We are studying the semantic indexing method for associating other texts semantically similar and recommending them as an example to the arbitrary sites of the text read and written by a user in this project. Moreover, our subjects include paraphrasing, error correction, and template extraction for sentence generation, with the aim of developing a practical application that assists paper writing in English for non-native speakers.
Extracting and retrieving formulaic expressions for scientific writing assistance
Although many formulaic expression dictionaries are published to help non-native English speakers write research papers, most of these resources are not machine readable nor hard to use conveniently and handily during writing. In this study, we develop a method of presenting appropriate formulaic expressions based on a user’s ambiguous input. Specifically, we aim at improving the prediction accuracy of formulaic expressions by utilizing rich context information with domain-specific expressions and discourse structures that were extracted automatically from large domain corpora. (Iwatsuki et al.: to be presented at COLING-2018)

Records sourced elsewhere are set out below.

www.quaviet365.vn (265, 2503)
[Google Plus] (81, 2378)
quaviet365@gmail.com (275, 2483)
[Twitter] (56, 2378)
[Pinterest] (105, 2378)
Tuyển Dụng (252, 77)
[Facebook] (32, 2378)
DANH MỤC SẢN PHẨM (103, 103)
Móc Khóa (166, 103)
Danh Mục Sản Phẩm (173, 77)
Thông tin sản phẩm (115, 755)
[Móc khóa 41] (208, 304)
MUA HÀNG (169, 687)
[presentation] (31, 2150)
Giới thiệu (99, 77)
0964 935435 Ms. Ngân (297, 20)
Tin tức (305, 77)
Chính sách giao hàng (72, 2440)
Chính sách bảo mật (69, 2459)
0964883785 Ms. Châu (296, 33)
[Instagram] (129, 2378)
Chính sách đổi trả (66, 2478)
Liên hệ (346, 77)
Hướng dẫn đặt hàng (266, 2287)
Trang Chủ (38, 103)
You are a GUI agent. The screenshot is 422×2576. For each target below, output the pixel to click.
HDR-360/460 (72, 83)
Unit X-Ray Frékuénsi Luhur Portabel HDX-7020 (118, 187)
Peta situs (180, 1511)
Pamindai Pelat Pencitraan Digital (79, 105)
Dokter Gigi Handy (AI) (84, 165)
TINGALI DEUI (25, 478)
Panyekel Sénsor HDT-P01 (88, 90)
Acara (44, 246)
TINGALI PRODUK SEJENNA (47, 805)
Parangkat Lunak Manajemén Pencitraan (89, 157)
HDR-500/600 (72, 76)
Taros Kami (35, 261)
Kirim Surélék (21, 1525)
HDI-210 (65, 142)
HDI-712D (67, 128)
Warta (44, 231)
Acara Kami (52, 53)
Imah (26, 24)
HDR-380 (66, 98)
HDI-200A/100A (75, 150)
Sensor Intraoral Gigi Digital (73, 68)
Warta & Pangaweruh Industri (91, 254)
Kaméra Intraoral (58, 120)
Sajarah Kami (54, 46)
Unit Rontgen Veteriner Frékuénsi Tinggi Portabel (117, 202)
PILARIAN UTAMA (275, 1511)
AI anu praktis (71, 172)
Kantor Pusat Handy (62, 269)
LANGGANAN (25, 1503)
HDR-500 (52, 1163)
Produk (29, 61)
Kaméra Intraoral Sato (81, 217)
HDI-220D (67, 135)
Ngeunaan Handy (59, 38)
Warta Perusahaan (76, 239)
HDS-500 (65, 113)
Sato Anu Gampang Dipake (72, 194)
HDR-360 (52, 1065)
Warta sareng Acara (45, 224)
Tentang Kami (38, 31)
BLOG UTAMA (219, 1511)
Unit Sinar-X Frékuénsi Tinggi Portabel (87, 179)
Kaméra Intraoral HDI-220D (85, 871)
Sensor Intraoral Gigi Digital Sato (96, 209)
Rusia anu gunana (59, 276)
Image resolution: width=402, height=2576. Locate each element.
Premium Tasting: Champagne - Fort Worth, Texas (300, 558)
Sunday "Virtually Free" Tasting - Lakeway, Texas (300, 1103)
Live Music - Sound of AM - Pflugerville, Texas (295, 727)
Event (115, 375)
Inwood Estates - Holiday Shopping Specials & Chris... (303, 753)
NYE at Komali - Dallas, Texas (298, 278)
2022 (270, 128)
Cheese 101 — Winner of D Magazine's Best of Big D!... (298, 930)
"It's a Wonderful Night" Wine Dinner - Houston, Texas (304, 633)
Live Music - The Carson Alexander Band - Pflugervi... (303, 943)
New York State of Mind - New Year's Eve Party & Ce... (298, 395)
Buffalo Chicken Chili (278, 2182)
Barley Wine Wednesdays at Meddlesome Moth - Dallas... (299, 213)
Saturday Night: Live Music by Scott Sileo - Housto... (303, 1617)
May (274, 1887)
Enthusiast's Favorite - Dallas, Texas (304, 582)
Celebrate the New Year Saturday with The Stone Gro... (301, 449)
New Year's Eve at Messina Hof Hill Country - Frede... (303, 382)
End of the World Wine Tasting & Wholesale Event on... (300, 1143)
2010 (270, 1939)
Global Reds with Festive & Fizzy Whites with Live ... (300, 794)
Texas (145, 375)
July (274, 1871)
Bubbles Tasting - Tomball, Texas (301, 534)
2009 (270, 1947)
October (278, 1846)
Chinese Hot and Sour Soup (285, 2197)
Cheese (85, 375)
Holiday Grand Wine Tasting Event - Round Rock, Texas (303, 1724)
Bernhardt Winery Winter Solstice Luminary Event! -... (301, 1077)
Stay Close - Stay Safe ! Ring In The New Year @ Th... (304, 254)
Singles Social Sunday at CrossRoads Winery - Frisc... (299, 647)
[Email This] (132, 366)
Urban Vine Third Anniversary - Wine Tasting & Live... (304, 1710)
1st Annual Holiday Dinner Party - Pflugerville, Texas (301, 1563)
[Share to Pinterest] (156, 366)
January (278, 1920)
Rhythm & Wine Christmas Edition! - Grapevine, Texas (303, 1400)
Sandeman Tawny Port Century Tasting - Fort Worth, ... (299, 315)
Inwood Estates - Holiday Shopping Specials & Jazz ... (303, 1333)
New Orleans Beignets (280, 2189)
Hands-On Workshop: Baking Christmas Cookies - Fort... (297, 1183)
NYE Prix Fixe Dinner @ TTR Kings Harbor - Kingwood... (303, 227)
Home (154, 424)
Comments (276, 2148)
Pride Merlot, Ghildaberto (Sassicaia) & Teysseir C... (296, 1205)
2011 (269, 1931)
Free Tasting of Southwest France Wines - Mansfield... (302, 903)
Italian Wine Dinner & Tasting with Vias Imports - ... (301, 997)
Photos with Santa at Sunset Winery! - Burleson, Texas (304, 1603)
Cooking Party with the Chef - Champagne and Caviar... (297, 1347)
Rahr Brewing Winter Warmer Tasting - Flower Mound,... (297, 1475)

Distributdc representation for similar sentence search
We propose a neural network that learns the semantic expression of phrases based on a novel standard called Inclusion criterion, which has implemented a multilanguage similar sentence search function. Furthermore, we have applied the proposed method to a Japanese–English bilingual corpus extracted from papers, and prepared a demonstration tool for English composition support CroVeWA. (Hubert et al.: NAACL HLT 2015 demo [1], ICLR 2015 short [2])